Comments: 3 Responses to “How Do I Resolve “missing Illustrations” In (some) Emails?”

    8 years ago

    There is a setting for this, but it doesn't sound like you changed anything so I doubt that is it. Just in case, check Mail, Preferences, Viewing and make sure "Load remote content in messages" is checked.
    You said that this is only happening in some emails? Just the Amazon ones? It sounds like the images aren't attached to the message, but instead just part of the HTML code in the message. Thus they are being loaded like on a webpage. Amazon probably has all of those images on a special server just for serving their email images. Perhaps you are just, at the moment, having trouble communicating with this particular server?
    Or, it could be a misconfiguration on Amazon's part. If so, they will no doubt have it fixed at some point.

    Bill Trussell
    8 years ago

    "Load remote content etc" is checked...Thanx Gary, I contacted Tech Services @ Amazon...they are investigating... since installing OS 10.12 Sierra a few of my servers have had temporary problems connecting to Safari...so I just switch to my FireFox 49. and wait for Mac updates to cure these initial probs.

    8 years ago

    One thing to keep in mind is that there may be nothing wrong with Mail or Safari in these cases.

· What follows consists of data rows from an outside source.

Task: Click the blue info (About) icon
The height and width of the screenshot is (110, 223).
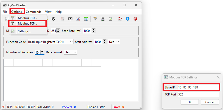Action: tap(127, 19)
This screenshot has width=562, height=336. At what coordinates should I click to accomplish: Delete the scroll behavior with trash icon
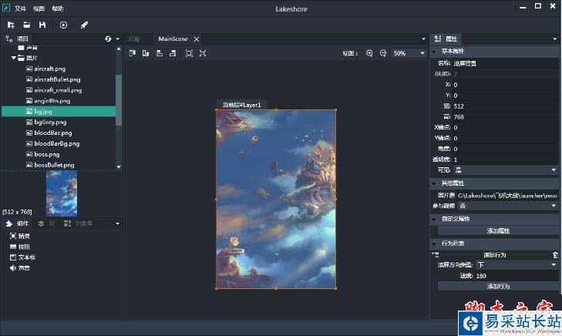coord(555,254)
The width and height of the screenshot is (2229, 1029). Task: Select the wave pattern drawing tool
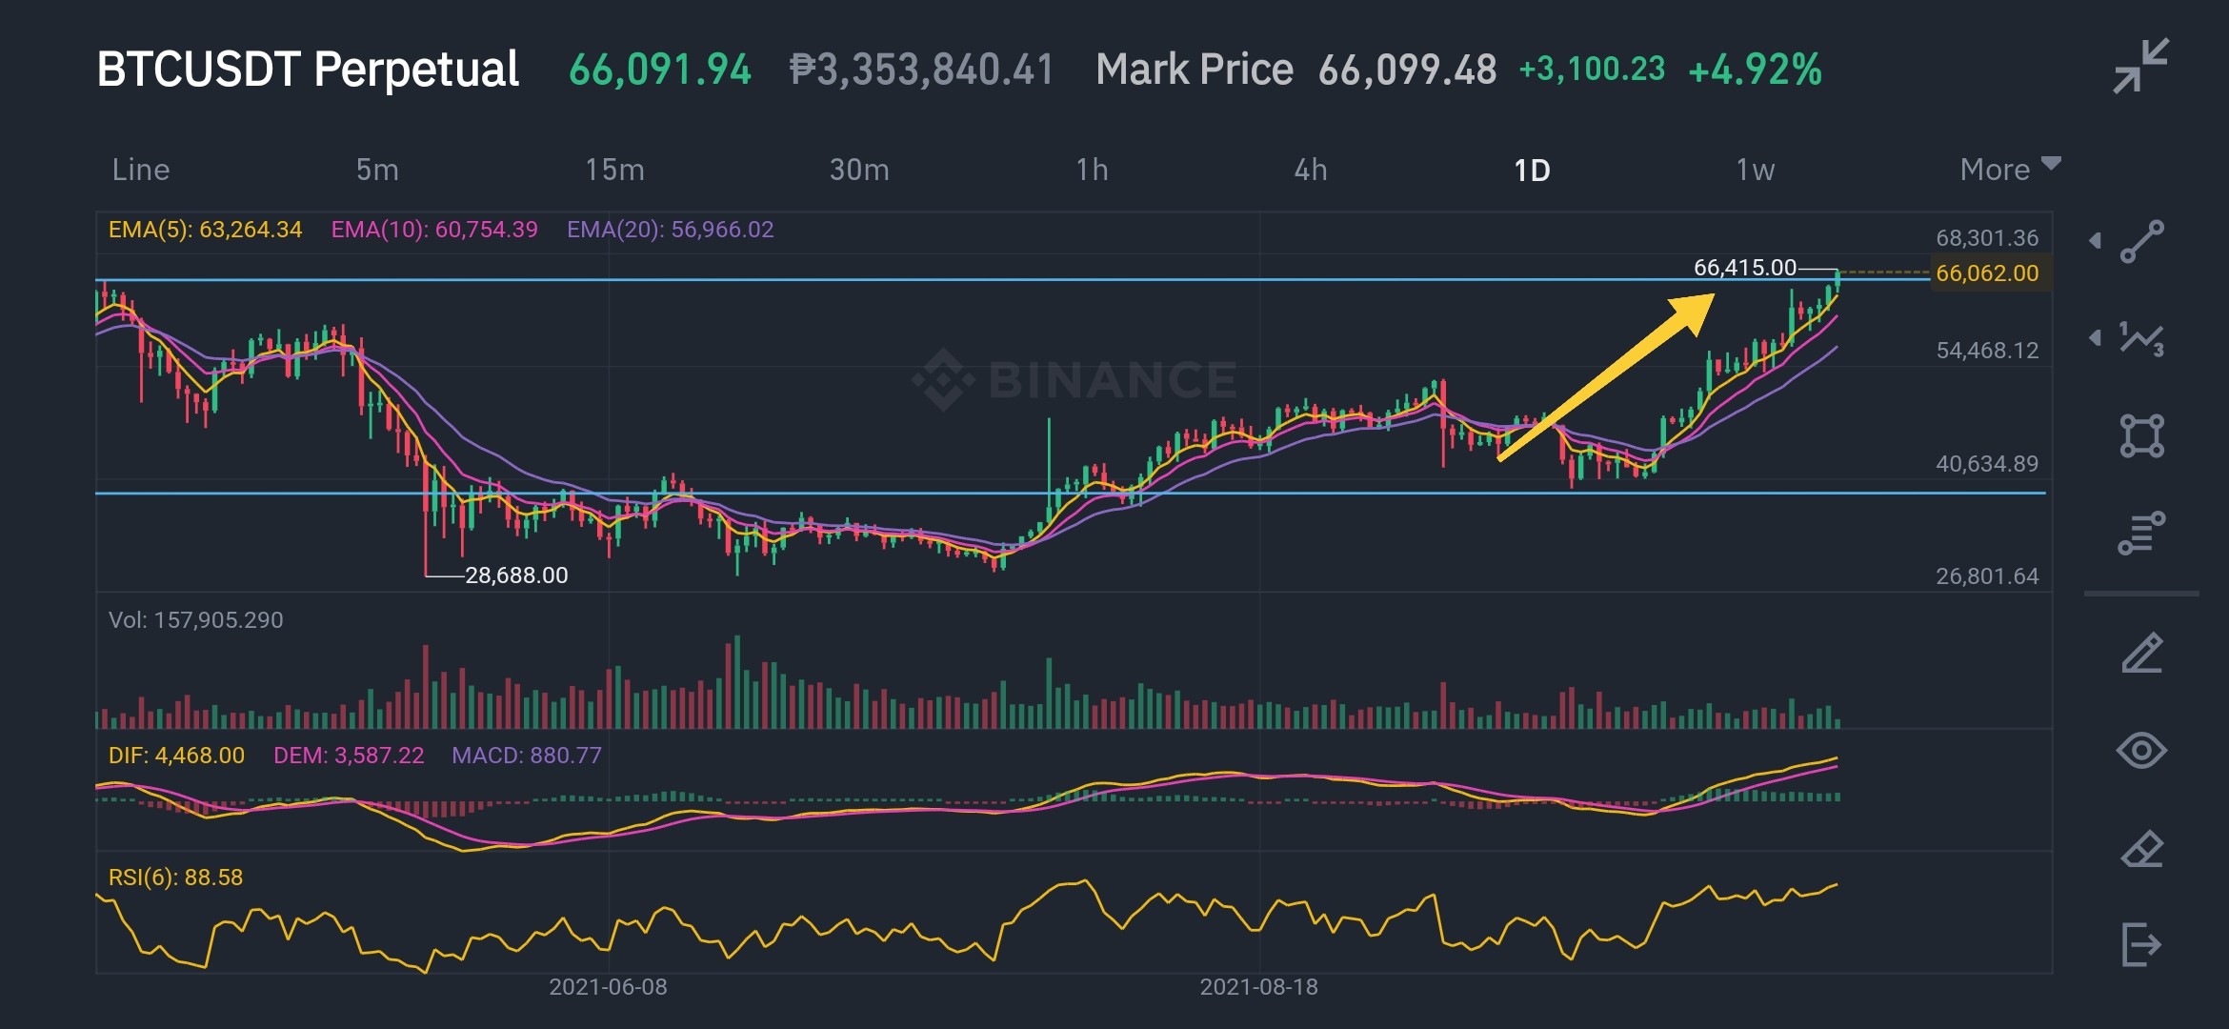tap(2141, 338)
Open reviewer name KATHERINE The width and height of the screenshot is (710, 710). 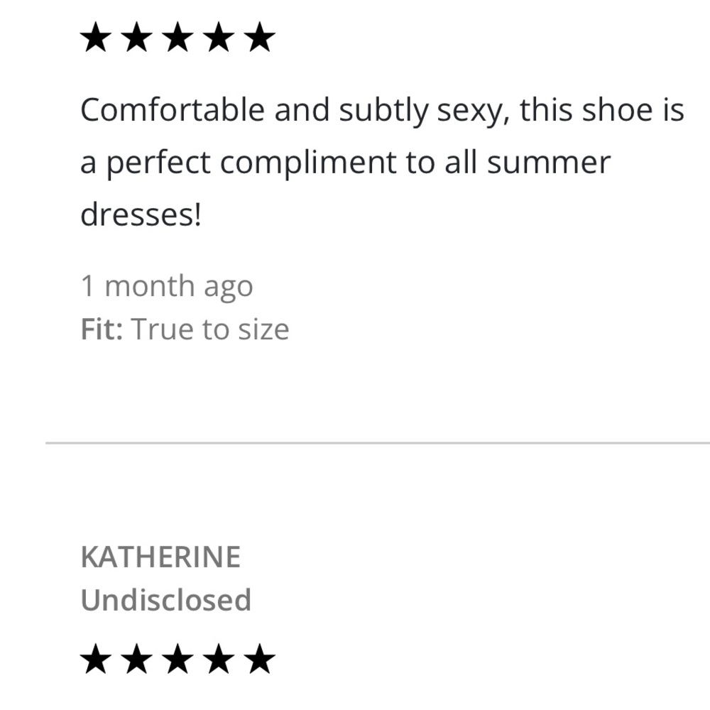pos(160,557)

It could be that some sites, even Amazon, are serving up a mix of content with different security settings. So the email contained some content that was secure and some that was not. In the past browsers may have let this slide, but more and more browsers (and email apps) are getting strict about it and server admins have to scramble to update their systems to comply with things they should have been doing all along. This is just a guess, but it has happened before.